We in the enlightened west are very fond of our freedoms, especially the freedom to pursue personal happiness. This includes the freedom to marry whoever we choose and then to divorce and move on when we are no longer happy in that marriage. How is this working out for us?

We now accept many behaviours and lifestyle choices that were taboo before the 60’s. What would have been called promiscuity then is considered normal behaviour now.  Movies like “The Forty-year Old Virgin” lend credence to the concept that only nerds and unattractive people are virgins, and that abstinence as a choice is weird.

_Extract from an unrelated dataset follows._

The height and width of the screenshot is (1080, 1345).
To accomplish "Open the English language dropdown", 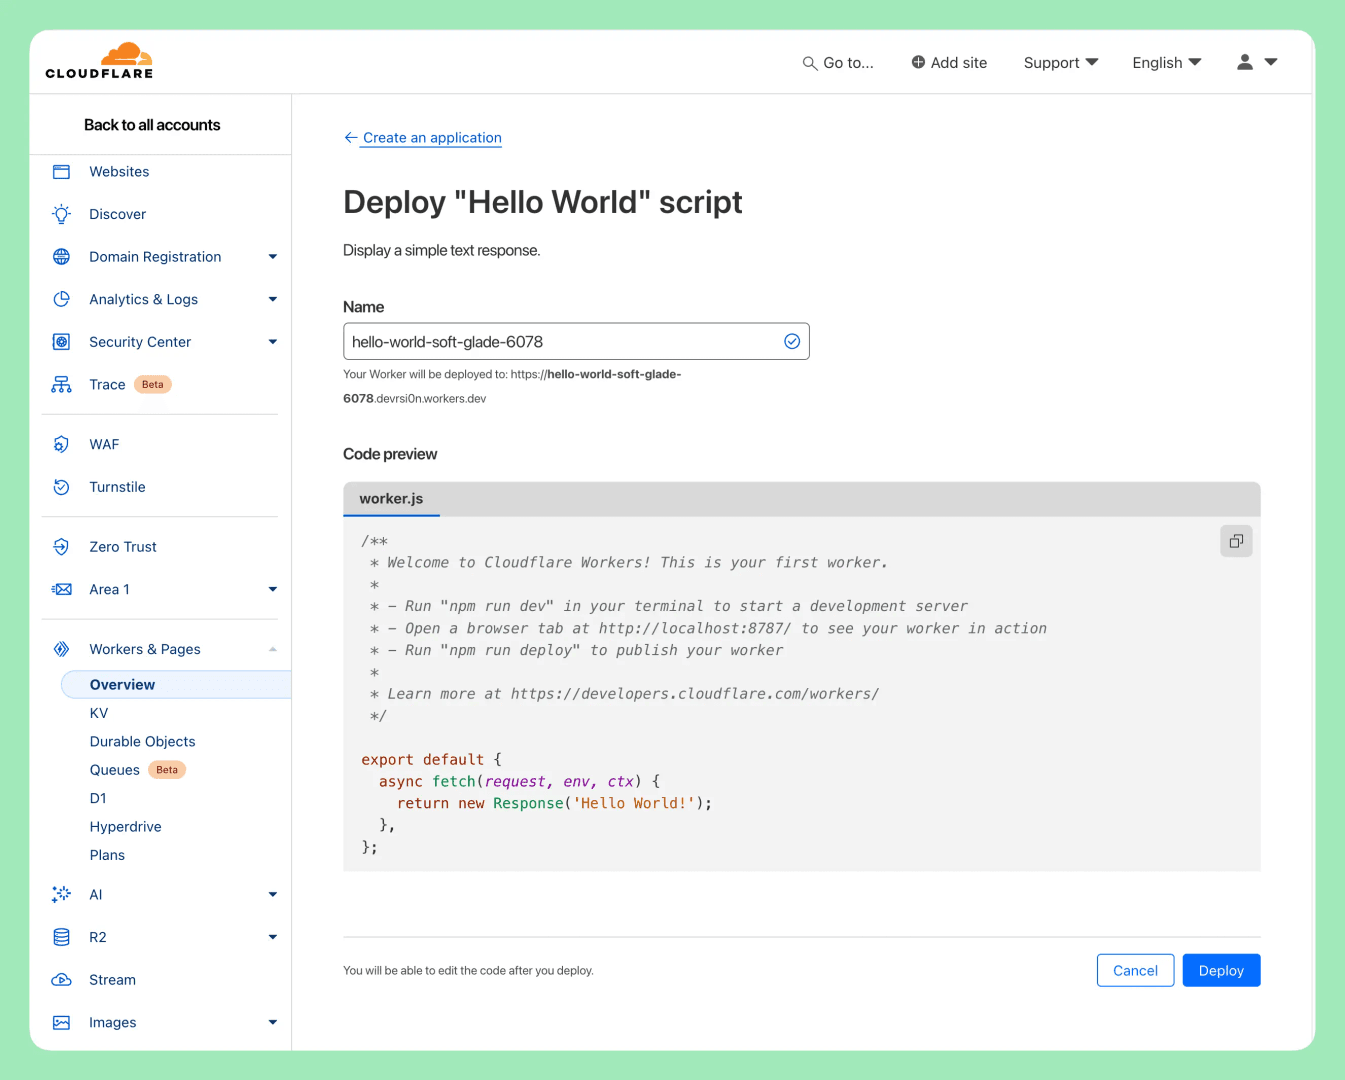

So far, I have discussed how our moral freedom has affected adults in our society. The impact on children has, in my opinion, been a travesty. We complain about “kids today” and we are quick to place the blame on one or more of the usual scapegoats: parents, teachers, movies and TV, violent video games – and I believe that all of these have a share in the blame. I think that our entire society is to blame. I mentioned earlier that freedom is intoxicating, and we each tend to believe that our own behaviour and the choices that we make only affect ourselves. This belief could only be true for individuals whose behaviour is very different from the norm. Unfortunately, freedom, tolerance, and the rejection of moral absolutes have permeated western culture.

The new creed for families is that it is better for children to have happy divorced parents than to have feuding parents who stay together for the sake of the children. This conviction has led to the phenomenal rise of single parent families and blended families. Children get bounced around, while parents spend exorbitant sums for court costs to fight for custody of the children. It is no longer unusual to see a family where all of the children have different last names.

Has this trend resulted in happy parents? I have never personally experienced divorce, but I think I can safely surmise that going through the marriage-divorce-remarriage cycle once or twice or more does not result in happy parents.  The statistics of divorce rates for second, third, or subsequent marriages is a glaring indication that they do not. And as for children, I think that it is very safe to say that going through the blender of blended families several times has not resulted in happy, emotionally stable children.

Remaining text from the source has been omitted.